A wee malarkey about Melaque, a beach town on the Mexican Pacific

articles Travel & Destinations

Wendy Devlin

Colorful umbrellas shade beach chairs along the shore in Melaque, a small Mexico beach town. © Gerry Soroka, 2009
Colorful umbrellas shade beach chairs along the shore in Melaque, a small Mexico beach town. © Gerry Soroka, 2009

San Patricio/Melaque, on the Pacific Coast of Jalisco draws its name from Saint Patrick. Legend goes that Saint Patrick brought Christianity to Ireland and drove out all the snakes to boot. Locals say Saint Patrick became the area’s patron saint when an Irish company logged the area during the last century.

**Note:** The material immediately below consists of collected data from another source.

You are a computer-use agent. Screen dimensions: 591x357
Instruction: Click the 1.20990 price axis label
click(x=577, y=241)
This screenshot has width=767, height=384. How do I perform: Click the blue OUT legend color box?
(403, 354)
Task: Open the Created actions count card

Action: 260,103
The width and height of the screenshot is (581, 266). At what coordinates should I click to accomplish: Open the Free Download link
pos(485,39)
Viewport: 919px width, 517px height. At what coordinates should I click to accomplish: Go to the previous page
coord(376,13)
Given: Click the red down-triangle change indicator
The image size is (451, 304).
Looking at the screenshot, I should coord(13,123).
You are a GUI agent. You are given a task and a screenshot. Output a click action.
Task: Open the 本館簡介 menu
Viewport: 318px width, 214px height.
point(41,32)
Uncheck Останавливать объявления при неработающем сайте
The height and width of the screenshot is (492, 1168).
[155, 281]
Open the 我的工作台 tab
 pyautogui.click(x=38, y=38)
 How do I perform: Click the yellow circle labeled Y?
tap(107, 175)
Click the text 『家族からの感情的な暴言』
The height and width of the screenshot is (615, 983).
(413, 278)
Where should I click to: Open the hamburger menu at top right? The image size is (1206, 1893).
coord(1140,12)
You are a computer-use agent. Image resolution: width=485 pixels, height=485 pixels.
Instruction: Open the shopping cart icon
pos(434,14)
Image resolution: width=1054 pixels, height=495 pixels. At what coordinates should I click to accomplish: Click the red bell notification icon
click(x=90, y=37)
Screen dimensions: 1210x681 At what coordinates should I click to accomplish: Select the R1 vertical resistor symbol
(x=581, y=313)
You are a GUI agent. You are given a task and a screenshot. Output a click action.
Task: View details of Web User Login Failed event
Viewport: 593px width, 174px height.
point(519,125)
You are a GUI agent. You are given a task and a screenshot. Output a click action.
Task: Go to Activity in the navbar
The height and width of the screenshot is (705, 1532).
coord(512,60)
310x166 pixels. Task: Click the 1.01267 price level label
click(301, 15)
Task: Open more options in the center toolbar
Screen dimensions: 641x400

But what do I know except… kiss me, I’m Irish! (descent)

Nestled upon the Costa Alegre (Happy Coast) 120 miles south of Puerto Vallarta, San Patricio/Melaque (pop. 10,000) is a small Mexican resort. Our family has visited there four times over the past seven years. Our daughter, Rose feels like she’s partially grown up there, calling it her home in Mexico. Take a virtual trip to Melaque today at Tom Pennick’s web-site: https://www.eden.com/~tomzap/bar-cmt1.html

The abundant photos and descriptions detail beaches, hotels, restaurants, transportation, fishing and miscellaneous subjects. Recent visitors’ comments mix in factual information with a wee bit of malarkey.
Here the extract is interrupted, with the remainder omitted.